Insolvenza per Tirrenia. Oggi decide il Tribunale

11/08/2010

Sempre più teso il clima intorno a Tirrenia. Oggi il tribunale diRoma dovrebbe pronunciarsi sullo stato di insolvenza richiesto dal commissario straordinario e mentre comincia a delinearsi un destino separato per la compagnia di navigazione e la sua controllata siciliana Siremar, i sindacati mettono in cantiere pesanti proteste. Comincia la Uiltrasporti che ieri ha deciso lo sciopero per i giorni 30 e 31, due date delicate, è proprio a fine mese che molte famiglie e passeggeri rientrano dalle ferie con i traghetti. Uno sciopero necessario dice la Uil che ignora le accuse di «irresponsabilità » che le
muove il Codacons, e con il leader Luigi Angeletti dice che «è matto chi vuol far fallire Tirrenia». GOVERNO ASSENTE Minaccia lo sciopero anche la Filt-Cgil, sarà in campo«se il governo non ci convoca» spiega il segretario Franco Nasso. Sono giorni che tutte le sigle sindacali chiedono al governo una sede di confronto e soprattutto chiarezza «altrimenti – dice – chiameremo i lavoratori ad azioni dure ed incisive». Secondo Nasso la dichiarazione di insolvenza «si poteva evitare se il governo avesse gestito la procedura di privatizzazione di Tirrenia con senso di responsabilità nell’interesse del Paese, della tutela del lavoro e degli utenti». Meno propensa a scioperare, la Fit-Cisl si associa alle altre sigle nel reclamare un incontro con il governo perché «è fondamentale mantenere l’unitarietà del contratto, la tutela dei 4000 posti di lavoro e un futuro stabile per tutti i lavoratori e per le prospettive della compagnia», spiega Claudio Claudiani. La convocazione in tribunale per la dichiarazione dello stato di insolvenza è attesa per oggi, l’ennesima puntata di una querelle che la settimana scorsa aveva visto Fintecna annullare la gara per la privatizzazione cui si era presentata la sola Mediterranea Holding,guidata dalla Regione Sicilia con il 37%. Ieri il presidente, Raffaele Lombardo ha annunciato ricorso in tutte le sedi, compresa la corte di giustizia europea. La privatizzazione, stando ai tempi dettati dalla Ue, deve concludersi entro settembre e, a quanto pare, prenderà la forma di uno spezzatino. Tirrenia e Siremar non marceranno più in blocco: per la siciliana si profila la stessa strada seguita per le «sorelle» regionali, potrebbe cioè essere data a titolo gratuito alla regione Sicilia, così come è accaduto per la toscana Toremar, per la Saremar in Sardegna e la Caremar in Campania.
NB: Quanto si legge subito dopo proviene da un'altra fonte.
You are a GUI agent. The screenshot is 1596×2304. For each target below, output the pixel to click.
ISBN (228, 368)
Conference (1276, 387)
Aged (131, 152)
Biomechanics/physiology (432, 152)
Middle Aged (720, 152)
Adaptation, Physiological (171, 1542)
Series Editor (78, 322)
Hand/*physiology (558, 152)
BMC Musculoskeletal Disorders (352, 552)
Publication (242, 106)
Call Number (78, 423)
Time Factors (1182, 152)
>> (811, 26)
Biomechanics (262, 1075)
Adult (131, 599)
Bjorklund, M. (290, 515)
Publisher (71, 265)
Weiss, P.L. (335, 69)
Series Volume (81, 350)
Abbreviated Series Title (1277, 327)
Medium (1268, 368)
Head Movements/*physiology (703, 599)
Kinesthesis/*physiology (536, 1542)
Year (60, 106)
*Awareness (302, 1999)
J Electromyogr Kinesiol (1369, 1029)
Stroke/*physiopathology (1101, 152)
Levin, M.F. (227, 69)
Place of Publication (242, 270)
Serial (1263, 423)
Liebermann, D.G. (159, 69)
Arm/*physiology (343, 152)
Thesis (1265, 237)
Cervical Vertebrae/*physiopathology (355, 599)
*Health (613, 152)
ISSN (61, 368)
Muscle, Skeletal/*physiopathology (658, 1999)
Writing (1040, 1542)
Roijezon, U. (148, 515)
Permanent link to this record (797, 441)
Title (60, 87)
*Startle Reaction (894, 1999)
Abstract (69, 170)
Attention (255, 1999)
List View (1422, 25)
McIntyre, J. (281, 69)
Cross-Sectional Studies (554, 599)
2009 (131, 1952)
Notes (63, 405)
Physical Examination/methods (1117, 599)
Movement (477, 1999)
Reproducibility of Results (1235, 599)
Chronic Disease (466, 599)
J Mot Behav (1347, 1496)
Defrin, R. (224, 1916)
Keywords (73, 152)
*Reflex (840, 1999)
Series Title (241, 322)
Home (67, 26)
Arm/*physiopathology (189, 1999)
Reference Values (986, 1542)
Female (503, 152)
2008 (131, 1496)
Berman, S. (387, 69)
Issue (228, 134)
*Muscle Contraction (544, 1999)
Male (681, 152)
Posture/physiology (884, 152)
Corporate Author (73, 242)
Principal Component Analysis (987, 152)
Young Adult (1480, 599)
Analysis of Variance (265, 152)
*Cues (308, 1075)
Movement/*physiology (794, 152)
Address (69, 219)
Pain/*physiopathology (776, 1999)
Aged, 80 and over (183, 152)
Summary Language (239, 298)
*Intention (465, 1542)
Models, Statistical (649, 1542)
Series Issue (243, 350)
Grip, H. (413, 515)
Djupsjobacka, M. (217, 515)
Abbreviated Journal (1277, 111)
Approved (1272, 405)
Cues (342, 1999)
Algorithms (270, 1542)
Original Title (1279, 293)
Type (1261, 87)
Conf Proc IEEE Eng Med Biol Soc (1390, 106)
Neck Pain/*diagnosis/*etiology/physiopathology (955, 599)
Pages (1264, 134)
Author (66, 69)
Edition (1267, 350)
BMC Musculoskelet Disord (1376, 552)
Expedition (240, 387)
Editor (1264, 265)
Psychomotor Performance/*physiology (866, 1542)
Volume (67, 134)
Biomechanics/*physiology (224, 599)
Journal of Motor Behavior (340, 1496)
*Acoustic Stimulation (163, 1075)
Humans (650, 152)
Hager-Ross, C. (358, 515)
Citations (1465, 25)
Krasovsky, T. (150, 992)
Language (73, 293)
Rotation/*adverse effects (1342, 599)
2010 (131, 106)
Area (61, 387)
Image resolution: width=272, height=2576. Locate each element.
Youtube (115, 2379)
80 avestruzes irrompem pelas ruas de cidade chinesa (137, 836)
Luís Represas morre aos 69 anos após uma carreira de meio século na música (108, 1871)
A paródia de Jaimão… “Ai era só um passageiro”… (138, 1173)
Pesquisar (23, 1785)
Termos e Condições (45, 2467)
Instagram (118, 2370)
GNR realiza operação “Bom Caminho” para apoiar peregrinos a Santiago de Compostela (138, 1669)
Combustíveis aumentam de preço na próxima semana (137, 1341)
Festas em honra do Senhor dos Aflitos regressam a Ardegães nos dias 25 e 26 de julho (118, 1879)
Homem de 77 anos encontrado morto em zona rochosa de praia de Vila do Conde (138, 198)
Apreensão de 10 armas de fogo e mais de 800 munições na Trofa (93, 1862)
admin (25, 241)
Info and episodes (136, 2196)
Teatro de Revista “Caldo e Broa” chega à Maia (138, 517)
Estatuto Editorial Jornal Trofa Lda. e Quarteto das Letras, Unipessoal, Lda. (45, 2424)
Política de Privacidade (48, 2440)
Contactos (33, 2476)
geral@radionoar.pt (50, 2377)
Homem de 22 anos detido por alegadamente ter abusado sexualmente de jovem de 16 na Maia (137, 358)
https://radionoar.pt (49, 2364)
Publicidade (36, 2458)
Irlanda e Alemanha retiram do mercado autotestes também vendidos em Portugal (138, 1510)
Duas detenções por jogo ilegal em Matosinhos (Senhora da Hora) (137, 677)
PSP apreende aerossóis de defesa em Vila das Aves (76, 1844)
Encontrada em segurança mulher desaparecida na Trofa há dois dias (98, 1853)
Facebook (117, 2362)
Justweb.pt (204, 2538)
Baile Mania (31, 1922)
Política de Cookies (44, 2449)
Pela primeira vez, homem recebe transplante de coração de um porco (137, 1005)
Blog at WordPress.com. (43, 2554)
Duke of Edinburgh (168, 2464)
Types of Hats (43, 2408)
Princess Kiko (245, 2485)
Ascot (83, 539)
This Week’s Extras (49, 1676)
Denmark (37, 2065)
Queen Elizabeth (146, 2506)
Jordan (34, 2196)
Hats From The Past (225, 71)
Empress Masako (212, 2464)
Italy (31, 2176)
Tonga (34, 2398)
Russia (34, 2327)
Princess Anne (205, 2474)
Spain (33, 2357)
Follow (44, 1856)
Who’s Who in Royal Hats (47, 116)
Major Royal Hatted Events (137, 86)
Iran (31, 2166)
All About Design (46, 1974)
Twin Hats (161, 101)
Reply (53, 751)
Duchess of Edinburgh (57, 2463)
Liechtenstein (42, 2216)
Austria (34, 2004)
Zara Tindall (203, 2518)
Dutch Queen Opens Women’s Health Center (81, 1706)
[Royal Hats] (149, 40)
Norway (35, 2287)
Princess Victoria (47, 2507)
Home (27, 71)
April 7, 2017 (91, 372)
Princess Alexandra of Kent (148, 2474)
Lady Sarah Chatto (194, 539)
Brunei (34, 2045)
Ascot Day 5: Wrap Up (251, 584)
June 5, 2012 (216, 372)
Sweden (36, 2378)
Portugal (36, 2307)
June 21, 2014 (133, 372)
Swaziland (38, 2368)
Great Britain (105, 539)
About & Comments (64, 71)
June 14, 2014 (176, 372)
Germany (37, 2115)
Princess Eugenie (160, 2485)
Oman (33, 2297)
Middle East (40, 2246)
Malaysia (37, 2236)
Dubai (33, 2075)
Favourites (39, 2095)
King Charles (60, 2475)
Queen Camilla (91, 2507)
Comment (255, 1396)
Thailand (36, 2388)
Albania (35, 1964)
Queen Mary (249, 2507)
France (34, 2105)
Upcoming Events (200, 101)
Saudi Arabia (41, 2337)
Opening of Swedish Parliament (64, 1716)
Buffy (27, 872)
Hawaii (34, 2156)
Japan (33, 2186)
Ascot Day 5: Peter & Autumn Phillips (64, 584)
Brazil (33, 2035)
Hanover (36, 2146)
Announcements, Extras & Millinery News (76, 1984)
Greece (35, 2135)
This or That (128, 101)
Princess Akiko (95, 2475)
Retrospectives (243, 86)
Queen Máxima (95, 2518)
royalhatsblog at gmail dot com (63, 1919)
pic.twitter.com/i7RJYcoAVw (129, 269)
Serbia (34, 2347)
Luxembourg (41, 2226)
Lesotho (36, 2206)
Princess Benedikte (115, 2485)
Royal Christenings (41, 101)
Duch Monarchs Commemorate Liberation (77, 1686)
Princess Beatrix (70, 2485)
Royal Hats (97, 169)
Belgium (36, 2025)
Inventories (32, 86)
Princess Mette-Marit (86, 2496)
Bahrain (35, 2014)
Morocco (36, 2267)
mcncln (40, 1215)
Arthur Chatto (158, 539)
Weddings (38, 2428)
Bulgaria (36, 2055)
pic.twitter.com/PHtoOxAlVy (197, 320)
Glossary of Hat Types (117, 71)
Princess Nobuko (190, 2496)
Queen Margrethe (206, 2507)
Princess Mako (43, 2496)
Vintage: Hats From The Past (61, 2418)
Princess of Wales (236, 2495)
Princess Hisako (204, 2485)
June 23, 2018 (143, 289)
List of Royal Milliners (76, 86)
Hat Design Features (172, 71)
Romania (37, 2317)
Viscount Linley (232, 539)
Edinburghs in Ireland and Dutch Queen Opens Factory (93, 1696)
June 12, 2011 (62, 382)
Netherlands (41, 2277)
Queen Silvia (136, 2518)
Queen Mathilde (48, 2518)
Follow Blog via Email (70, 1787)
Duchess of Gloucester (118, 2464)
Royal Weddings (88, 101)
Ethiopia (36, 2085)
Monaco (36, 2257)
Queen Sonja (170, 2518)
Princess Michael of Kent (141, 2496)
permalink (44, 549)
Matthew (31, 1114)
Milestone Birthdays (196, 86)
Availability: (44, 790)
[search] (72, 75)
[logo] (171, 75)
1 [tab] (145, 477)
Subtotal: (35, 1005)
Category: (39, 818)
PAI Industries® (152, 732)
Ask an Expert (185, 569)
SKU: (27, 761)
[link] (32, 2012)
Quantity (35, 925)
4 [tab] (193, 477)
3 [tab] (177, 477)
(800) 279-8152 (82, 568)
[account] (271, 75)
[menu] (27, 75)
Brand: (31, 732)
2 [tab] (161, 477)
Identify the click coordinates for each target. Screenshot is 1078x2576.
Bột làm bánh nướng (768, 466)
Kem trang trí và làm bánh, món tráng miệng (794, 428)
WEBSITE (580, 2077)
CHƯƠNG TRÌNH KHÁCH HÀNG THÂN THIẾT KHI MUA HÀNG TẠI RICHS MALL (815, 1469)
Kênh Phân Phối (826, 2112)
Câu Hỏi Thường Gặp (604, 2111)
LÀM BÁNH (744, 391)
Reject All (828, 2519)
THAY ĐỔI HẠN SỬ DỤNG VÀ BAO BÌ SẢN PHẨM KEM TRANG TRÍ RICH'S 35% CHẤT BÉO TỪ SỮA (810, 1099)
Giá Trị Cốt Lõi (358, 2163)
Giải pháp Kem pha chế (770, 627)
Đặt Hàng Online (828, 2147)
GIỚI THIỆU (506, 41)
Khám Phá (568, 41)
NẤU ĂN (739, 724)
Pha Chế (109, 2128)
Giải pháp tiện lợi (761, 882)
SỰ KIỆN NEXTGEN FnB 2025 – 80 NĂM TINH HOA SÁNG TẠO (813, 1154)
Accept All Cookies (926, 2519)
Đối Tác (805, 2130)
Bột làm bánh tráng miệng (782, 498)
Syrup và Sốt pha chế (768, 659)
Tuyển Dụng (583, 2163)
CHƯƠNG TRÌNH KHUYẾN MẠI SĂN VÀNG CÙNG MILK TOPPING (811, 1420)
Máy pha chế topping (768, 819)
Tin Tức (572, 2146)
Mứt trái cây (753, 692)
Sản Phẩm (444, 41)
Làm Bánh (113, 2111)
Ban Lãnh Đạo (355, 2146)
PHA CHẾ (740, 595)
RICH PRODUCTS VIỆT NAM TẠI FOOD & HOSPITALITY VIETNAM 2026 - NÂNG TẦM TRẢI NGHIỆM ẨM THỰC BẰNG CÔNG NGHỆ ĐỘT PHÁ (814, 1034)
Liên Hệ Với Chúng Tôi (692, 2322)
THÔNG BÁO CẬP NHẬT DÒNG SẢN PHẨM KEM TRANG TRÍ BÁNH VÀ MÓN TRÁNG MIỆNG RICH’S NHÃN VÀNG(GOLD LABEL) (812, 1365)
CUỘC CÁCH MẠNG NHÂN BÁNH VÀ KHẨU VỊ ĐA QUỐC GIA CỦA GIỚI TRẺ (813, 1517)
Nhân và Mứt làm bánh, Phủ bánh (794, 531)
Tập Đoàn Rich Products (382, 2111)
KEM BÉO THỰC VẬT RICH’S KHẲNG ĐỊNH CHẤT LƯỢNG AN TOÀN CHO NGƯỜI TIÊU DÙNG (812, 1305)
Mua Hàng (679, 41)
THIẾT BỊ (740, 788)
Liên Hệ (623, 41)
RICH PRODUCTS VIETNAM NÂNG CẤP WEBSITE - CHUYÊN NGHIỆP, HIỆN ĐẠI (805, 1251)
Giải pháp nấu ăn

La privatizzazione della Toremar, peraltro, è l’unica al momento ad andare avanti anche se ci sarà un«piccolo slittamento nei tempi di invio» delle lettere di invito e delle buste contenenti il capitolato di gara, fanno sapere dalla Regione Toscana. Con la dichiarazione di insolvenza, per Tirrenia si ricalca il modello Alitalia: si crea una bad company su cui si scaricano tutti i debiti, pari a 520milioni di euro. In un’altra società, quella «buona» si trasferiscono invece tutti gli asset da vendere.